例えばこんな日常
第18章 超短篇詰め合わせギフト
《天然(ノンリアル)》
◆『高架下ランドリィ』の二人◆
「ありがとうございましたー!」
言いながら勢い良くお辞儀をしつつも、その言葉を言い終える前にドアはパタンと閉められた。
ふぅと息を吐いて、急いでメットを被る。
クリスマスイブ。
それはピザ屋の掻き入れ時。
着せられた赤いサンタの衣装で、街中を原付で走り回る。
…間に合うかな。
今日は、大切な日だから。
恋人の、誕生日なんだ。
店に戻ると、松本店長からすぐ次の配達先を告げられて。
「ごめん大野!すぐ行ける?みんな手が離せなくて」
「あ、はい」
雑に渡されたメモを見つつメットを被り直して歩き出すと、そこに書かれてある文字に思わず店長を振り返る。
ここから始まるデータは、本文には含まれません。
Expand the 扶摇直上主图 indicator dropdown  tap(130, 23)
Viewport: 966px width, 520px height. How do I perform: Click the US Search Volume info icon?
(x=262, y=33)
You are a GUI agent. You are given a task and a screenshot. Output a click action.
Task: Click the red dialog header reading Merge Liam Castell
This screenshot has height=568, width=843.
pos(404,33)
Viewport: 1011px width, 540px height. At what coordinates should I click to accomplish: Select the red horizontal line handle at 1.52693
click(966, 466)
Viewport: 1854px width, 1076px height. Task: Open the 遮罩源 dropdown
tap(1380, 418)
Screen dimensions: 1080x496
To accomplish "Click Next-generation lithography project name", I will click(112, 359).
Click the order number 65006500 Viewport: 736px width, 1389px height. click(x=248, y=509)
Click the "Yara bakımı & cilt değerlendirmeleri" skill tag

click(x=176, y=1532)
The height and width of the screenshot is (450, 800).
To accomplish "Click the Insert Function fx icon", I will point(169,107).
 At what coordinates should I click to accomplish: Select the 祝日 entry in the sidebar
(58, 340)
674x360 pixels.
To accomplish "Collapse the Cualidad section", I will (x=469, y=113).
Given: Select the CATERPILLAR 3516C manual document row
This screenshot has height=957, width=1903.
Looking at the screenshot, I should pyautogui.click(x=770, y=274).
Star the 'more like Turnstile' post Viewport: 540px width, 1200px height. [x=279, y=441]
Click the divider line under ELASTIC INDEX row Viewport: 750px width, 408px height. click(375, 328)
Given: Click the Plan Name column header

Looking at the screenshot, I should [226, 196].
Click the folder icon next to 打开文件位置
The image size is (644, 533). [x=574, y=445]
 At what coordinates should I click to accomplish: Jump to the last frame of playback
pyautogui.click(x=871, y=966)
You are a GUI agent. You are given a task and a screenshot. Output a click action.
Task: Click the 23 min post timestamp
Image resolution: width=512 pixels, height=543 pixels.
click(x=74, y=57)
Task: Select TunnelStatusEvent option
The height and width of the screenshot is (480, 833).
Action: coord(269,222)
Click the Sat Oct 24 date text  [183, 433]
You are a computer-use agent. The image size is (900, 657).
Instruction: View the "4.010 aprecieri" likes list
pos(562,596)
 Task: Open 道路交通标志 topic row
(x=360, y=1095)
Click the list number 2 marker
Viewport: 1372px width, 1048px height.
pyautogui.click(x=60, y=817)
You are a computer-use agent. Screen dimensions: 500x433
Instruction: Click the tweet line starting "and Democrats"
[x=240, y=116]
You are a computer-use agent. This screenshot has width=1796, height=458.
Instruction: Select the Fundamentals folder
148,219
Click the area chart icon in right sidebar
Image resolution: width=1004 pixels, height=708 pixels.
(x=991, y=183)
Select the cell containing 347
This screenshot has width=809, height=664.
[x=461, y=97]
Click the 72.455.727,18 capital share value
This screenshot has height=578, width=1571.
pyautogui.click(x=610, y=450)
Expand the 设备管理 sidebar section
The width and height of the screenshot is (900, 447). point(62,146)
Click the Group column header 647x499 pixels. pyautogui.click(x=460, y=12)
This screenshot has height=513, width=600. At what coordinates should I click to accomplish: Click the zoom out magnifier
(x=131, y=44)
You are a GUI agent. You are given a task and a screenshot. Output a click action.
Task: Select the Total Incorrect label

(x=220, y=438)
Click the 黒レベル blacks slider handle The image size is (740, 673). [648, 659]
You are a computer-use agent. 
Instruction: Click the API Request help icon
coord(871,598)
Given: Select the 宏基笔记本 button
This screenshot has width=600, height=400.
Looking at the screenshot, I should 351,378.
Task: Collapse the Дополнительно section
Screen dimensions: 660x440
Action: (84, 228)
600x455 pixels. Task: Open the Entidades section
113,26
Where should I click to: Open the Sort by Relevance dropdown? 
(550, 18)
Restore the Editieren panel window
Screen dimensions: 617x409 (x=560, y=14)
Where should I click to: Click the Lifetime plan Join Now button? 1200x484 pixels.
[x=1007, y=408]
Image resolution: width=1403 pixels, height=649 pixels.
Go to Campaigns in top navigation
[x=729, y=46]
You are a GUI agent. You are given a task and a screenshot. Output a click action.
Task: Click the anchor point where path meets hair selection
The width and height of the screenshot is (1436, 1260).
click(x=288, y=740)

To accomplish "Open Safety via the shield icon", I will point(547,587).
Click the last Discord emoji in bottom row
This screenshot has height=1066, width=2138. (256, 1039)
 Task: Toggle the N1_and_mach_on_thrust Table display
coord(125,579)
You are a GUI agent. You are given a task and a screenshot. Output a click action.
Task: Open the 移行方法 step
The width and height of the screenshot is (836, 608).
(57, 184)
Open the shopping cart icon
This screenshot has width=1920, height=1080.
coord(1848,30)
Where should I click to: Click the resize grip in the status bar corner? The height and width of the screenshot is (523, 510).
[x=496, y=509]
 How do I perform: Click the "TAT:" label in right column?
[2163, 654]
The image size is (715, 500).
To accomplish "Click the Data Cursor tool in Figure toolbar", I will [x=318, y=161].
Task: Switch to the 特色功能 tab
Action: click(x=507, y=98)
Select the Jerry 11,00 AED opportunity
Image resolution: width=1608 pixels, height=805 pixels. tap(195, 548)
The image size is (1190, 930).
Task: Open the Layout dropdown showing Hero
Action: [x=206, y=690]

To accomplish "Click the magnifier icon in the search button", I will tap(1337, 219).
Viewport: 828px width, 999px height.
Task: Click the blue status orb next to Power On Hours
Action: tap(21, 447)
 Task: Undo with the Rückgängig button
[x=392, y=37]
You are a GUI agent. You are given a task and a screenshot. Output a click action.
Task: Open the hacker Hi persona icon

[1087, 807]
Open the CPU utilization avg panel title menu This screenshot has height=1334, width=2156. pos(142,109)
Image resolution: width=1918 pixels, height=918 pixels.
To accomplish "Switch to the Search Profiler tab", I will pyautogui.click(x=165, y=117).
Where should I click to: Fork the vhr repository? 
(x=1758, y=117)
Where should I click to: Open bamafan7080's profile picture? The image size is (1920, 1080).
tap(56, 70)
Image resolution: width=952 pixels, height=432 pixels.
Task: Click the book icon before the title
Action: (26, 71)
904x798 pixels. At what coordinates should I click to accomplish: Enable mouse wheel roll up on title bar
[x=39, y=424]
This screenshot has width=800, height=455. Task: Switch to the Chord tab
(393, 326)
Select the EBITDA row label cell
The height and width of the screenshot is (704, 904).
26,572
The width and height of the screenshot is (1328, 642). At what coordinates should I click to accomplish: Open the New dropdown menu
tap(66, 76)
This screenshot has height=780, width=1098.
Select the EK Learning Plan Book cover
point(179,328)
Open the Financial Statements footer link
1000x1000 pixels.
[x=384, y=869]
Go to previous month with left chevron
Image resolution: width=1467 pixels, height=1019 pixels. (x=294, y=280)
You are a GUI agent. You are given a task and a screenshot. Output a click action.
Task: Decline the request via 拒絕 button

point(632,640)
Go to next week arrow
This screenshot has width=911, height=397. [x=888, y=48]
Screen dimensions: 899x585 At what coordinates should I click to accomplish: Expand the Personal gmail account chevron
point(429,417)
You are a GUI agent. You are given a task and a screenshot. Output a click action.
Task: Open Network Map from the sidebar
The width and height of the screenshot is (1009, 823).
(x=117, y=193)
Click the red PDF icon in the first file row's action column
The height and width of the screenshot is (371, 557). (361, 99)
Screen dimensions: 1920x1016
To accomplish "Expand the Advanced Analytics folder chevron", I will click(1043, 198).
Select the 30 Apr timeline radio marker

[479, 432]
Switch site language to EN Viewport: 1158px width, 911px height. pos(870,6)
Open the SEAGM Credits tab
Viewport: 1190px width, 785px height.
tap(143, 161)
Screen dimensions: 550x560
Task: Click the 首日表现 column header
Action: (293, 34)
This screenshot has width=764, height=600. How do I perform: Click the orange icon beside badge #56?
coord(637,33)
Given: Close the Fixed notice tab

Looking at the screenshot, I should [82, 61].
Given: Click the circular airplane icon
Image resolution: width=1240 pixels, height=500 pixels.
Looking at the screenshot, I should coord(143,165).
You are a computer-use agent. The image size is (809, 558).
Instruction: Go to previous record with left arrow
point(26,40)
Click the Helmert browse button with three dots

店長はチラッとこちらを見遣り、ウインクをひとつ飛ばした。
ピンポーン…
「ピザお届けにあがりましたー」
目的の家のインターホンを鳴らせば、暫くの間のあと小さく開いたドア。
「あの、頼んでませんけど…」
おずおずと覗かせたその顔は、俺を見るなり驚きに変わった。
「えっ…大ちゃんっ!?
え、なんで?バイトは?」
「うん、バイトだよ、今」
びっくりして口を開けたままの相葉ちゃんに、店長からのメモを目の前に掲げる。
『ここに配達したら今日はもうあがってよし』
「ここ…最後の配達先だから」
「えっ…」
「ふふっ…間に合って良かった」
微笑むと、目の前の恋人も泣きそうな顔で笑みを溢した。
「相葉ちゃん…誕生日、おめでとう」
「…ありがと。
くふっ、またサンタがプレゼントだ」
ツン、と指で俺の肩を押して綺麗に笑うその顔に。
今の自分の格好を見返して、今度は俺がつられて笑った。
***
こちらは『高架下ランドリィ』の二人、その次の誕生日のお話といったところですね^o^
ということは出会って3回目のお誕生日ということか…
ちゃんと続いている模様♡
あと何気に松本店長グッジョブ!
どうやら大ちゃんと相葉くんのことは知ってたみたい。